# [Catatan Dataset]
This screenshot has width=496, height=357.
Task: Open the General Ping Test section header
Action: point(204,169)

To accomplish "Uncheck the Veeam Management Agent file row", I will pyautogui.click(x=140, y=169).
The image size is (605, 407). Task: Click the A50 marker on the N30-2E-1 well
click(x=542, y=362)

---

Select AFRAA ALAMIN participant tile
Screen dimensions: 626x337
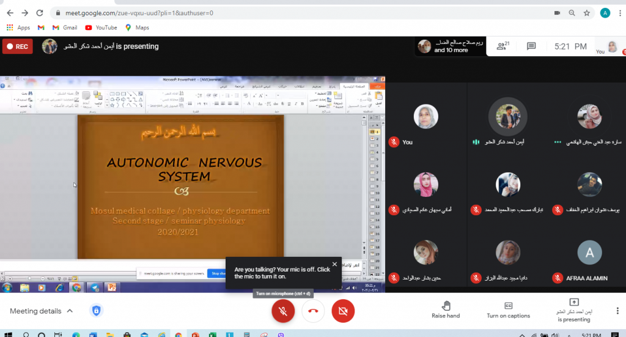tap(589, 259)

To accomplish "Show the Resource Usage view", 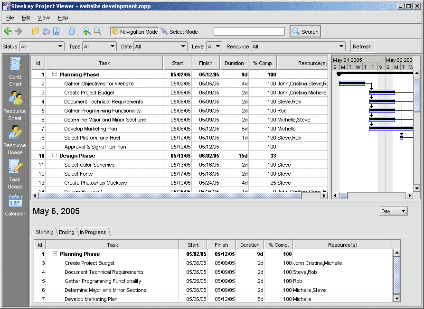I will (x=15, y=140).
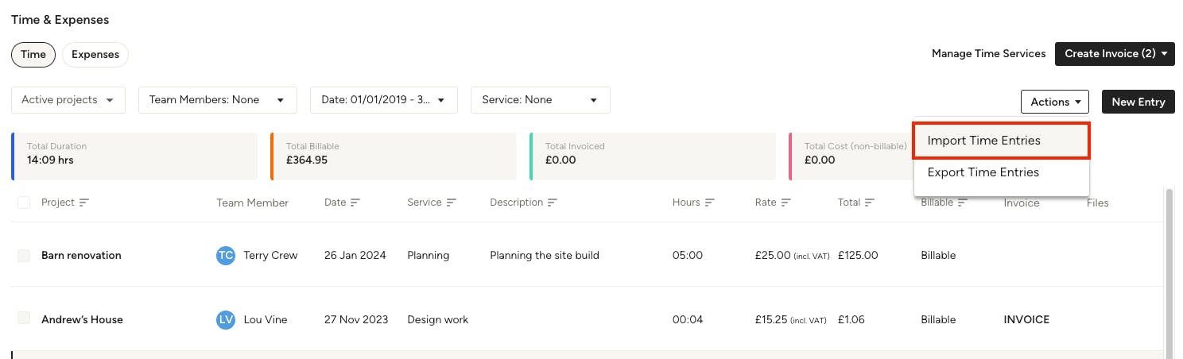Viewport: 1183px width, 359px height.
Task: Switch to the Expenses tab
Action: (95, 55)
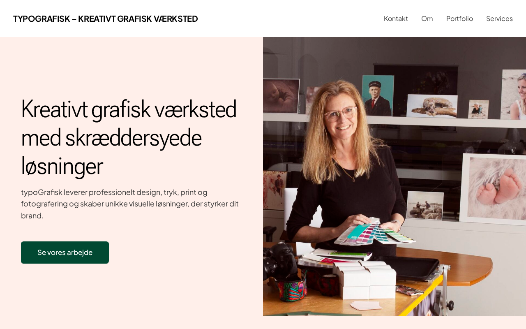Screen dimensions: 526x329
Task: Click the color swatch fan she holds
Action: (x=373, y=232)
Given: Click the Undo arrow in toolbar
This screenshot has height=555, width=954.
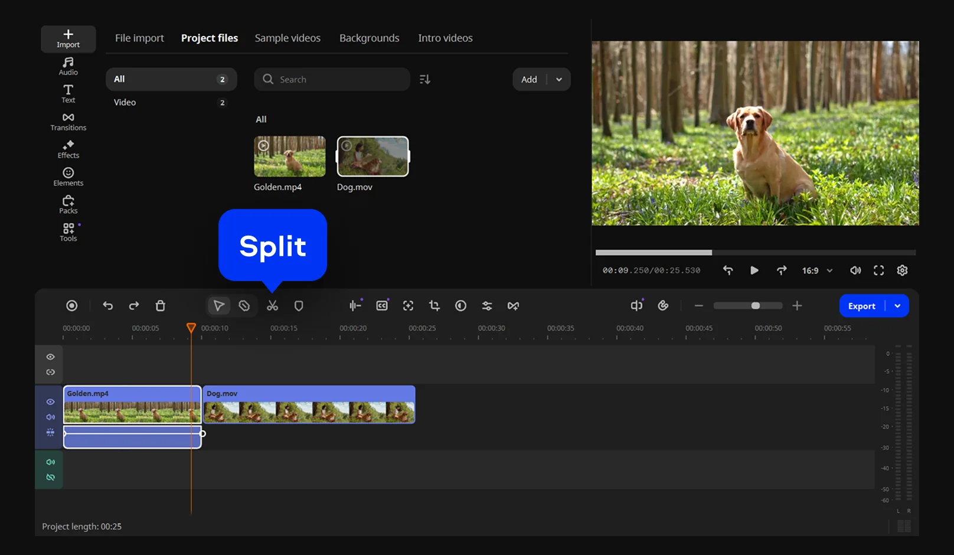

* * *

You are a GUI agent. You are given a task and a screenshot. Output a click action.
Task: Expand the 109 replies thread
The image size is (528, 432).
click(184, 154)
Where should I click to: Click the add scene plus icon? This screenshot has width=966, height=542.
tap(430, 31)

# [Tugas Anda]
Ubah skala materi mulai dari baris yang memuat "will pyautogui.click(x=140, y=169)." hingga baris yang memuat "click(x=542, y=362)", termasuk kedua baris itu. Tulis ulang semua baris tersebut selengkapnya, dengan setiap angka koordinat dalam jawaban dikalikan 2 lalu dibulatkan ke bilangan bulat, dan nilai setengah dibulatkan ke atas.

# [Langkah Penyelesaian]
To accomplish "Uncheck the Veeam Management Agent file row", I will pyautogui.click(x=280, y=338).
The image size is (605, 407). Task: Click the A50 marker on the N30-2E-1 well
click(x=1084, y=724)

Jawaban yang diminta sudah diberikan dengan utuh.